## Your task
Which lines in the material below contain the string "accomplish"? Gather each of them, copied word for word.

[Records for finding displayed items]
/---
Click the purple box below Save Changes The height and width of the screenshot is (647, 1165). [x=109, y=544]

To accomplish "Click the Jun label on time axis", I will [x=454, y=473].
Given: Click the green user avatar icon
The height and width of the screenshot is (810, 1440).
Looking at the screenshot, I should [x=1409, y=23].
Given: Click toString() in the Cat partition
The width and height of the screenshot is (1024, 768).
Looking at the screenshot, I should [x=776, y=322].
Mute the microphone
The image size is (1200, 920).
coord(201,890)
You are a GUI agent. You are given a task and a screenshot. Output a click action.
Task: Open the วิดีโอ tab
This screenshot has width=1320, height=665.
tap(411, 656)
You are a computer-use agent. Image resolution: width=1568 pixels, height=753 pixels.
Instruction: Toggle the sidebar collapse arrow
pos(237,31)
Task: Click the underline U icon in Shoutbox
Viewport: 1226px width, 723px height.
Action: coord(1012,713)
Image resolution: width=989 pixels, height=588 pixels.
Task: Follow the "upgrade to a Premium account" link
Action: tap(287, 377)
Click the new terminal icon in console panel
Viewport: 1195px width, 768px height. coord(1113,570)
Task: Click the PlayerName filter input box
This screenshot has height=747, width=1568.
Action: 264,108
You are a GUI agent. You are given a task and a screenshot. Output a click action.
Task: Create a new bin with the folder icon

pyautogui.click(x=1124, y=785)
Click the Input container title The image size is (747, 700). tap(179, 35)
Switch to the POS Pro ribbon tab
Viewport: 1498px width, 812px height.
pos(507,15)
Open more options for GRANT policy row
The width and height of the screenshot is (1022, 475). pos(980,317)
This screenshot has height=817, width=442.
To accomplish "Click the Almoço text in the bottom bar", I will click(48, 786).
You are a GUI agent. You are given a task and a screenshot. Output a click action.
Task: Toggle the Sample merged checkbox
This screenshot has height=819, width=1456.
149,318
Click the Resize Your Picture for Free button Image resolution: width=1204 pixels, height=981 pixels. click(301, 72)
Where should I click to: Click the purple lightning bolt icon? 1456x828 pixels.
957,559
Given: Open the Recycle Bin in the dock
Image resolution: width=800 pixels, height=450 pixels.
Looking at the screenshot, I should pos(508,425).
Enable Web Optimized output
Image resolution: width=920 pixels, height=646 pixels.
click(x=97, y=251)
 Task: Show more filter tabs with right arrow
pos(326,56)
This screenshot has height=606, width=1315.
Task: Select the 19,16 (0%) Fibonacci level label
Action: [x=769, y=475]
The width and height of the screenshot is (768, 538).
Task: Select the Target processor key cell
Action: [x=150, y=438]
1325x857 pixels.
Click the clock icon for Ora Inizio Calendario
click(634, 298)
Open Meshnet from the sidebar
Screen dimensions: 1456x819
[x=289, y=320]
\---
## Finished task
To accomplish "Click the Jun label on time axis", I will [x=454, y=473].
To accomplish "Click the Almoço text in the bottom bar", I will click(48, 786).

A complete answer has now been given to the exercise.